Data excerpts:
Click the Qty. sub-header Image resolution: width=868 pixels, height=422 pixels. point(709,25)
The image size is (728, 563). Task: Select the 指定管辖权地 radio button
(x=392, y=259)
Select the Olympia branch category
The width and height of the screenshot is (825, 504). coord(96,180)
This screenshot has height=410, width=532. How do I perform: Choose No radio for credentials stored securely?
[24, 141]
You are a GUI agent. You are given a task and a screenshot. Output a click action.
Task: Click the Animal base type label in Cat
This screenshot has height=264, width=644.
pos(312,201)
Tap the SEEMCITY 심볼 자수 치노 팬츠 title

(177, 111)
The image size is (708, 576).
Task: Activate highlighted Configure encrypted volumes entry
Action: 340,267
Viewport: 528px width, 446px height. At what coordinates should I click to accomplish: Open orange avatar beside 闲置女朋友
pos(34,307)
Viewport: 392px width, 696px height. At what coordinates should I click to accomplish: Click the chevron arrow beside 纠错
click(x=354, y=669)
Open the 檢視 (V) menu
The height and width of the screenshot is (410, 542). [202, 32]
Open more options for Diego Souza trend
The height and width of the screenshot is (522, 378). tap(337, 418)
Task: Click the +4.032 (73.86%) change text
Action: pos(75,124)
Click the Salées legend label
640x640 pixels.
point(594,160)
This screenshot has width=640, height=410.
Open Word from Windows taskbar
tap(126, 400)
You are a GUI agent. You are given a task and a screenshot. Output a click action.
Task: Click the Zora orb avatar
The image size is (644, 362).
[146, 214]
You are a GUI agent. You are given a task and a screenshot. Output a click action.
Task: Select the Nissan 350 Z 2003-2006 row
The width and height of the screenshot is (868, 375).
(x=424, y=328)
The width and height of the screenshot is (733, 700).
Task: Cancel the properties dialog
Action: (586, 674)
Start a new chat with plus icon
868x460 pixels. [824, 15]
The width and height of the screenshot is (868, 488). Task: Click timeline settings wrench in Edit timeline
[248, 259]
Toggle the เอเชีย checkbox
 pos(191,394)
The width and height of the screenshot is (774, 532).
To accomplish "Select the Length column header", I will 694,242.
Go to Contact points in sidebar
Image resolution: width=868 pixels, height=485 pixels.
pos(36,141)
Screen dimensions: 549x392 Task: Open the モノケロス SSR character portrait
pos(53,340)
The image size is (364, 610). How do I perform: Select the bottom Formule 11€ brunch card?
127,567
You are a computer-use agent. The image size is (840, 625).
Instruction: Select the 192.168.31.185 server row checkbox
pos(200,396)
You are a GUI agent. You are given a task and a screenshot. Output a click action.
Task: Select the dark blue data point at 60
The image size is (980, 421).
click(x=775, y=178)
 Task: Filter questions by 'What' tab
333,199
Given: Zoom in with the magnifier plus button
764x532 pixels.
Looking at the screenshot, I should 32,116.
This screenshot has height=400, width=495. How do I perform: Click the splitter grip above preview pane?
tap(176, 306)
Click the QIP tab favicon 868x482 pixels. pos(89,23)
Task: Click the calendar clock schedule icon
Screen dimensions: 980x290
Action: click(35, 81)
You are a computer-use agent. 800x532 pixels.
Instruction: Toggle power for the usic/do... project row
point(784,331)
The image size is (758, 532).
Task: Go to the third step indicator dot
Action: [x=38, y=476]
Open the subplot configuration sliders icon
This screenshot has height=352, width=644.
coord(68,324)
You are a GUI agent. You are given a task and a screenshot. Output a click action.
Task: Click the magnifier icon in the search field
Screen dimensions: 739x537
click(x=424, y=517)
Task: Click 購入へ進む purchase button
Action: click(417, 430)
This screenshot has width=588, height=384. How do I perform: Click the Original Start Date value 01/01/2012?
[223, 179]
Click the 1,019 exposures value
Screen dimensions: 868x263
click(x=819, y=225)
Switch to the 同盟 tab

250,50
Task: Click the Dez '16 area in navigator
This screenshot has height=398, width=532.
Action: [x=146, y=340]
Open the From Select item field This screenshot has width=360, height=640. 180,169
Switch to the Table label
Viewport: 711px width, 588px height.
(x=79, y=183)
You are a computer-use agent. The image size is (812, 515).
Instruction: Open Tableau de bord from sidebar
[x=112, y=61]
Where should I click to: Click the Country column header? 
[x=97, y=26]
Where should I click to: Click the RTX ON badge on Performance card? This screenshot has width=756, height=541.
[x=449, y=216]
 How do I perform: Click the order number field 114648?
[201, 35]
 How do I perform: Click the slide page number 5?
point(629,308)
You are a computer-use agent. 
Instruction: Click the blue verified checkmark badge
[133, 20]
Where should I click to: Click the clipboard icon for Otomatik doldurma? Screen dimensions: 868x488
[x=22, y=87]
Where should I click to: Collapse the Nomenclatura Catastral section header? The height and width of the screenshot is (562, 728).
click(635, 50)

What this task involves: Please transcribe only the lines in the records above running from the line that has "Screen dimensions: 549x392" through the line that has "You are a computer-use agent. 800x532 pixels.", both included, exactly as they appear.

Written solution:
Screen dimensions: 549x392 Task: Open the モノケロス SSR character portrait
pos(53,340)
The image size is (364, 610). How do I perform: Select the bottom Formule 11€ brunch card?
127,567
You are a computer-use agent. The image size is (840, 625).
Instruction: Select the 192.168.31.185 server row checkbox
pos(200,396)
You are a GUI agent. You are given a task and a screenshot. Output a click action.
Task: Select the dark blue data point at 60
The image size is (980, 421).
click(x=775, y=178)
 Task: Filter questions by 'What' tab
333,199
Given: Zoom in with the magnifier plus button
764x532 pixels.
Looking at the screenshot, I should 32,116.
This screenshot has height=400, width=495. How do I perform: Click the splitter grip above preview pane?
tap(176, 306)
Click the QIP tab favicon 868x482 pixels. pos(89,23)
Task: Click the calendar clock schedule icon
Screen dimensions: 980x290
Action: click(35, 81)
You are a computer-use agent. 800x532 pixels.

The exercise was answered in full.